Would appreciate any advise :)

I am newly divorced, just final 6 weeks ago, and everything has changed since.

My ex and I have joint legal custody and I have physical custody. Our girls are with me 4 - 4 1/2 days a week as we alternate weekly and I really dislike the confusion it causes but that is not the main issue.

My ex is a habitual liar (the reason of the divorce) and in my opinion is mentally and emotionally unbalanced. He was on his very best behavior with our girls during the seperation and even said that he would fight for 50/50 custody until our 2 girls (ages 10 and 12) told him that they wanted to live with me the majority of the time.

# AIM OF THE TASK
List every kind of custody named in the post about divorce and custody. The stored data is separate from the post above.

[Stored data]

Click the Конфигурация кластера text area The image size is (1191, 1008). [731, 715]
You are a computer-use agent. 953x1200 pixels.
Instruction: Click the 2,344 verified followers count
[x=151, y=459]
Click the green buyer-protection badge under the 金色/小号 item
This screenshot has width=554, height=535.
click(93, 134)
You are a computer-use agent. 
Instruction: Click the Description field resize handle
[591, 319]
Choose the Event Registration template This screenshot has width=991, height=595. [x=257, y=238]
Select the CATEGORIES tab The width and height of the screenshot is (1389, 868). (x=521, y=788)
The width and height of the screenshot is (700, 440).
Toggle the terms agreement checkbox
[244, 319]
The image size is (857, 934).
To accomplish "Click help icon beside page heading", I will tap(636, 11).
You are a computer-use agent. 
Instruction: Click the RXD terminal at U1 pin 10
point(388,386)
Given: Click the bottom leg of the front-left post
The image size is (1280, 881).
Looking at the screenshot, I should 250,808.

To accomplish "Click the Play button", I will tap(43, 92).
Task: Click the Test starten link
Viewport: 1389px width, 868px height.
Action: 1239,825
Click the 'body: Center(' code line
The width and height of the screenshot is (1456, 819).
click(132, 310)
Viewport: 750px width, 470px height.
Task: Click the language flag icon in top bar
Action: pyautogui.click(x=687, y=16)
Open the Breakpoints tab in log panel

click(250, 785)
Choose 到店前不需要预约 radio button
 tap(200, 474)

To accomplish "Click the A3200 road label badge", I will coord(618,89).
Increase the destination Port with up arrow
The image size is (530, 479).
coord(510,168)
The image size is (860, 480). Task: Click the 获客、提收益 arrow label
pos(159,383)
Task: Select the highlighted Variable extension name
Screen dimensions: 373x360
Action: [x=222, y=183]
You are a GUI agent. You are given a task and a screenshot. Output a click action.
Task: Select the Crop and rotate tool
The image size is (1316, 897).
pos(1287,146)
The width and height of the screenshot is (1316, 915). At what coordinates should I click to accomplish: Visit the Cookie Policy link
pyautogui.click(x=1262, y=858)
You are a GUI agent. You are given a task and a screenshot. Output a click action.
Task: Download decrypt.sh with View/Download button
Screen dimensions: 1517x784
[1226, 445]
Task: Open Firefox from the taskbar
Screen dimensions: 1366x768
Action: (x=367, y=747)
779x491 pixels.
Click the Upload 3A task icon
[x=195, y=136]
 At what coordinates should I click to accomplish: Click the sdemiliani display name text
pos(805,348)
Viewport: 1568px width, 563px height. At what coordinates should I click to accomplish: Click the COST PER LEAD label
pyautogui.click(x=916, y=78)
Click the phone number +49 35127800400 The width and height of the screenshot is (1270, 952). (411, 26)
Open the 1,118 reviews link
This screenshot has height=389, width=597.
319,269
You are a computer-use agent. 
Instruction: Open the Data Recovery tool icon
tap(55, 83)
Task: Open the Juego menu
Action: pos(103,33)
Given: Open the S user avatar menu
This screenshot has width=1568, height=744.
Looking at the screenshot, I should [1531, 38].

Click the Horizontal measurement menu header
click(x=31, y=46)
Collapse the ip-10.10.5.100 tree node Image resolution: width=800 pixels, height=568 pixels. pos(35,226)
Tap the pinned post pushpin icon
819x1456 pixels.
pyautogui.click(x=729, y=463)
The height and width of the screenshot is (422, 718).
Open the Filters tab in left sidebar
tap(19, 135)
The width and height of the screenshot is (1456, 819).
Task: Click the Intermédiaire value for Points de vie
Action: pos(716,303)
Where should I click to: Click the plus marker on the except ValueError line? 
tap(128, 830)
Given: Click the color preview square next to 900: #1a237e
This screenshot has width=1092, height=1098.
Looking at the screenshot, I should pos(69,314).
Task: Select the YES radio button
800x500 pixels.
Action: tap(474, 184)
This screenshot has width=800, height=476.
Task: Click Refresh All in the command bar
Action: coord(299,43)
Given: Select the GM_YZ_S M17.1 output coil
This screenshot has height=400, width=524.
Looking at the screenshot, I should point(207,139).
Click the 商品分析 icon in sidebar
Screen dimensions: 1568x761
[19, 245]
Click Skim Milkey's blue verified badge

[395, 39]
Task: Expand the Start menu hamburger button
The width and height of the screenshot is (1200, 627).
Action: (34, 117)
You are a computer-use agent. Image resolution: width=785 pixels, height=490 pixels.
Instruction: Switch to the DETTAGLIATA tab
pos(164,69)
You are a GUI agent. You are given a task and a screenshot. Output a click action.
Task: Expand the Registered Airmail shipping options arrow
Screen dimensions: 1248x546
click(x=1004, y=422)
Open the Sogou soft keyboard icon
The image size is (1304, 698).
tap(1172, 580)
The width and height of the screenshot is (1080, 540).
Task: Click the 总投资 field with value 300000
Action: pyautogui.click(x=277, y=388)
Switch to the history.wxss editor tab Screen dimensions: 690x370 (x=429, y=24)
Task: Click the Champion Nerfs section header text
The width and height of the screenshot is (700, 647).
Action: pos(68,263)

# SOLUTION FOR THIS EXERCISE
joint legal custody, physical custody, 50/50 custody